▶ [PROVIDED INFORMATION]
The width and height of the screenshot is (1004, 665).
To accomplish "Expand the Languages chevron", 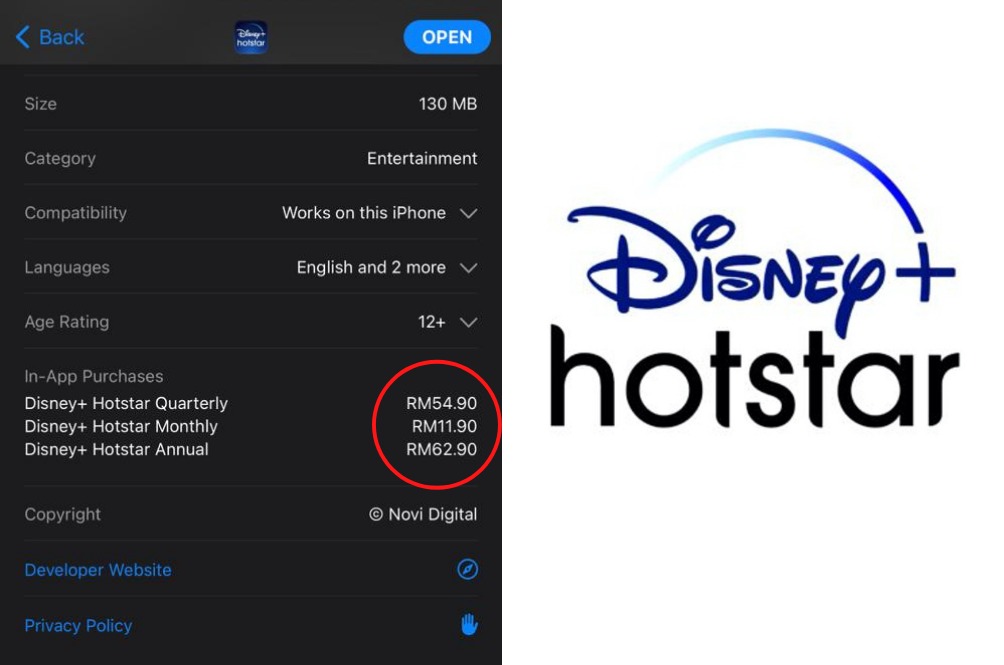I will (469, 268).
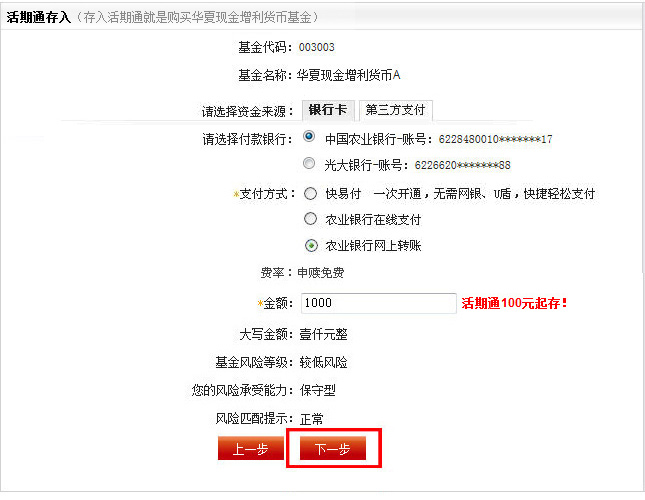Switch to the 第三方支付 tab
The image size is (645, 500).
[x=395, y=110]
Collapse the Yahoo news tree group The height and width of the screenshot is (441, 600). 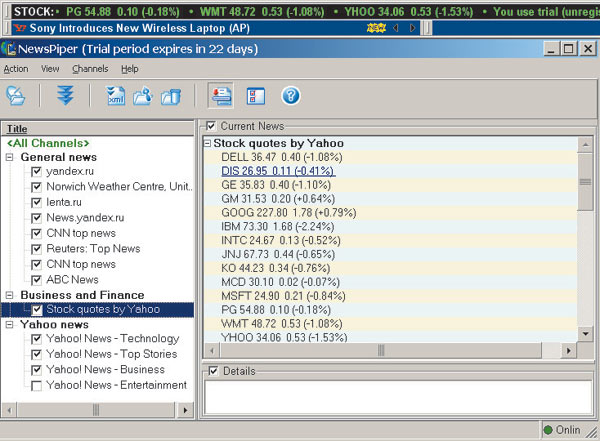(9, 325)
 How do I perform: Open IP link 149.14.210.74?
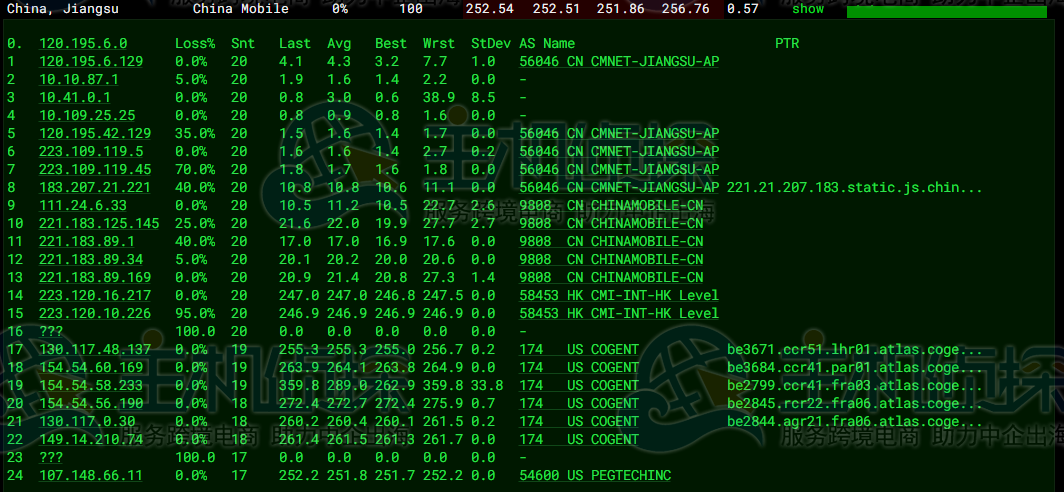point(91,439)
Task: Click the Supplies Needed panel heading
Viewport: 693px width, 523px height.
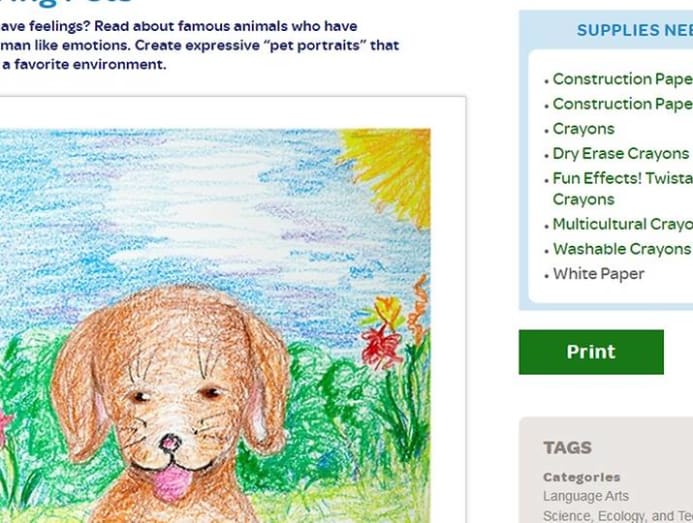Action: coord(635,31)
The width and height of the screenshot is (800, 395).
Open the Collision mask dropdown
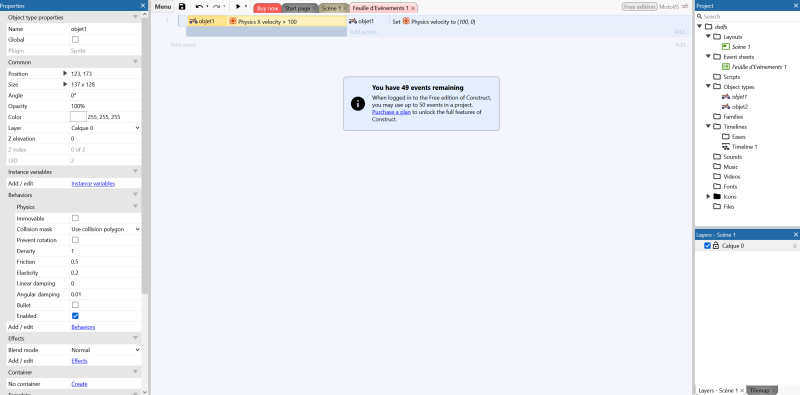[x=105, y=229]
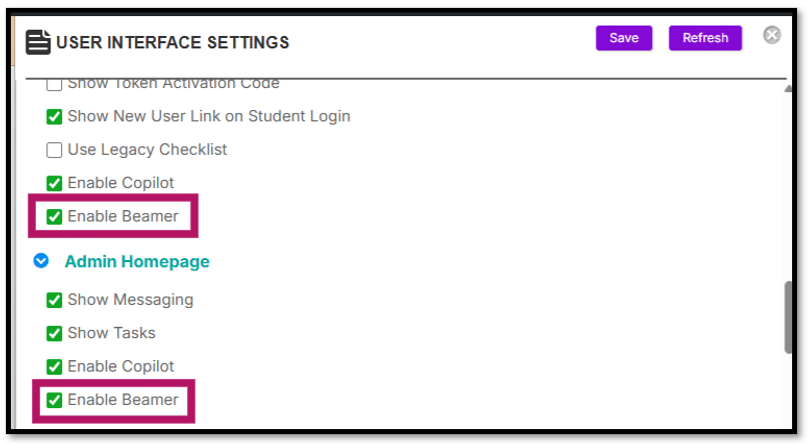
Task: Check the Show Token Activation Code box
Action: [54, 84]
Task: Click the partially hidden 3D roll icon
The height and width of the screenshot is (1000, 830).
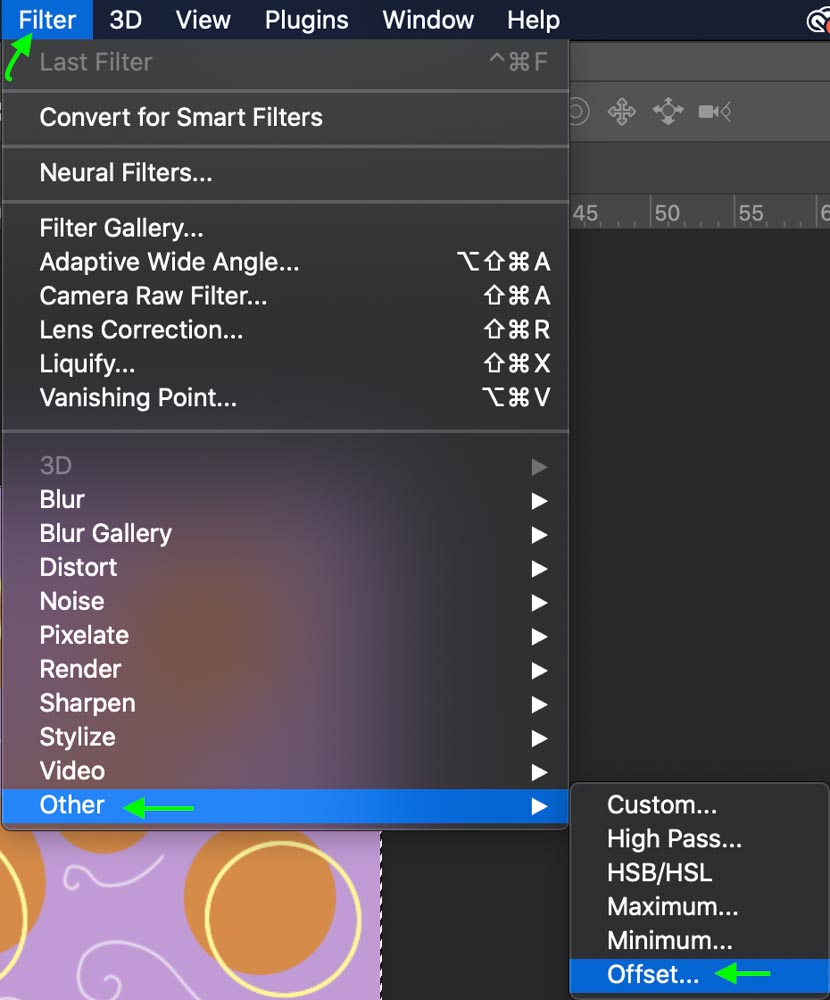Action: [x=578, y=111]
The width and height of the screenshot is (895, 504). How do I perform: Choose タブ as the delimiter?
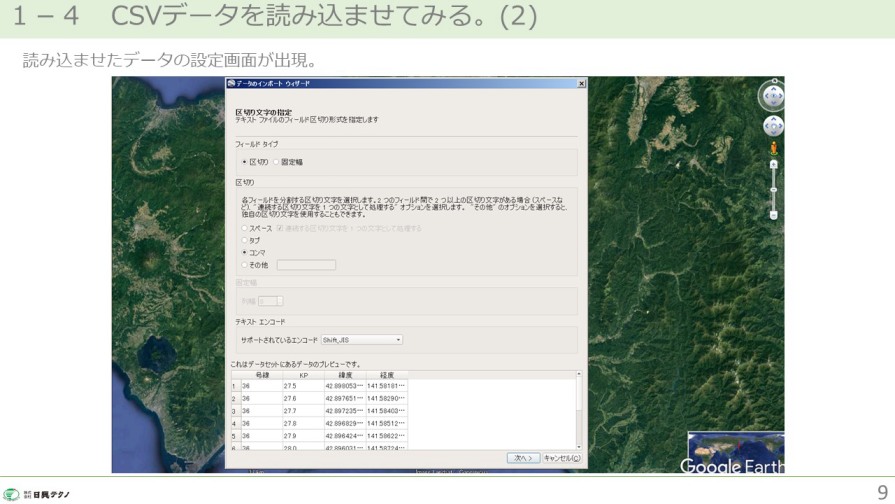244,241
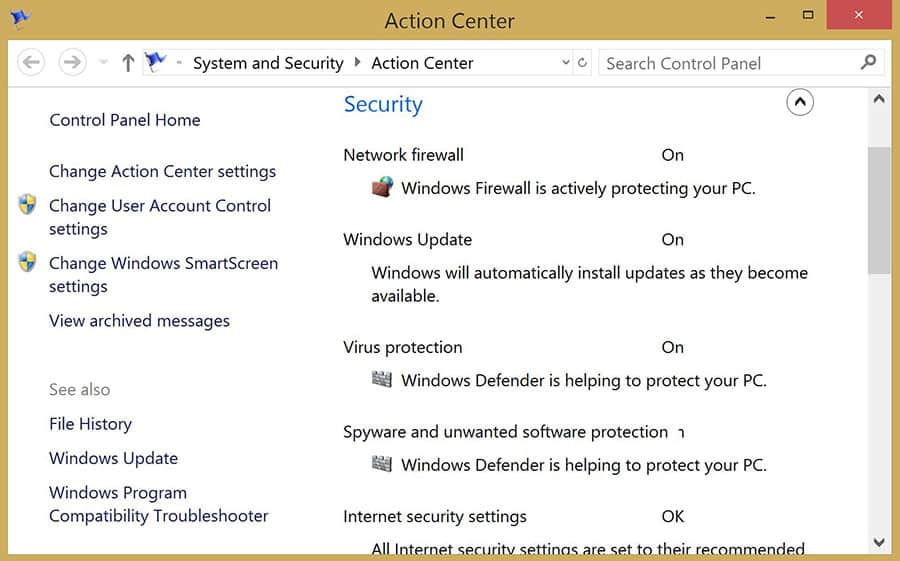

▶ [EXERCISE OBJECTIVE] Every line in the records above that contains the word "Click" is to be copied out.

▶ [SOLUTION TO THE PROBLEM]
Task: Click the Supplies Needed panel heading
Task: Click the partially hidden 3D roll icon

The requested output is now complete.